Saved entries
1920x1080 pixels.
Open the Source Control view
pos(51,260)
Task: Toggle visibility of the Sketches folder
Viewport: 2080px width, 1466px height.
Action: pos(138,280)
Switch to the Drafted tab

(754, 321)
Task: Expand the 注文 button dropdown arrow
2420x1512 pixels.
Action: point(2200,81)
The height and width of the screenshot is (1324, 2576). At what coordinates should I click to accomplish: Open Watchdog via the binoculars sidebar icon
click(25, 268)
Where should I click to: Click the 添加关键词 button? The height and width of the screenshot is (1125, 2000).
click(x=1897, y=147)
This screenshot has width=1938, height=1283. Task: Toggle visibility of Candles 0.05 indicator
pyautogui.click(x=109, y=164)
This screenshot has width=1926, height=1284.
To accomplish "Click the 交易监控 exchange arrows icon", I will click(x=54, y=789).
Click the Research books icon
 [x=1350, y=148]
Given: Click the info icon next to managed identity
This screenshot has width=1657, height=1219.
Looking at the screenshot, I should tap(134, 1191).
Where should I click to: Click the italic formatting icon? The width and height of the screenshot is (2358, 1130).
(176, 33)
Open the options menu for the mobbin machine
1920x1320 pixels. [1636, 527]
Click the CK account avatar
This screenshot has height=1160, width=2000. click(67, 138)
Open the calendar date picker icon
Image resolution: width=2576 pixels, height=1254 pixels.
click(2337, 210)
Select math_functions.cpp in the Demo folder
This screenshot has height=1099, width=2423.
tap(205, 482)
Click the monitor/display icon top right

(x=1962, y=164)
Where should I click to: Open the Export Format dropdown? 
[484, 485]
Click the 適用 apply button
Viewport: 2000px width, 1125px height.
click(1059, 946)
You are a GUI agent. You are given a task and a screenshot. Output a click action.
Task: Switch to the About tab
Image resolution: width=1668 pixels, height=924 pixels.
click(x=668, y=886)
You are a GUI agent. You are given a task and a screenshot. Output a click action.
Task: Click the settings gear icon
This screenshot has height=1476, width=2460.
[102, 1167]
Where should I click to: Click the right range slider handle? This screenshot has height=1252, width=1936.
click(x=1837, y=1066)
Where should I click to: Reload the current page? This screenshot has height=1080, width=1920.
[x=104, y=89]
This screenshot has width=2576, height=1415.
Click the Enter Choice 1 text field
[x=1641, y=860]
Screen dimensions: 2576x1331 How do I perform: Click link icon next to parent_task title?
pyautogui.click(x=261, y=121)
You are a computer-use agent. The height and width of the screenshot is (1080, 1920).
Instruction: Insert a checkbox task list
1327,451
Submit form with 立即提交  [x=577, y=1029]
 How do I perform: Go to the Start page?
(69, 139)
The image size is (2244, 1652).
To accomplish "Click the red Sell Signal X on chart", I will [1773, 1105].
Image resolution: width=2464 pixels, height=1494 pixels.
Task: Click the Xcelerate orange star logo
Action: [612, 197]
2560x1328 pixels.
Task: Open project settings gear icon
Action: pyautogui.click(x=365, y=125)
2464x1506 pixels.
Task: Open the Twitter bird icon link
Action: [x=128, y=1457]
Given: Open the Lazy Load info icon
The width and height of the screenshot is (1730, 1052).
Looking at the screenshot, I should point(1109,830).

→ **What the task asks**: Given the data above, which lines hold the string "info"? Return them.

→ **Solution to this exercise**:
Given: Click the info icon next to managed identity
Given: Open the Lazy Load info icon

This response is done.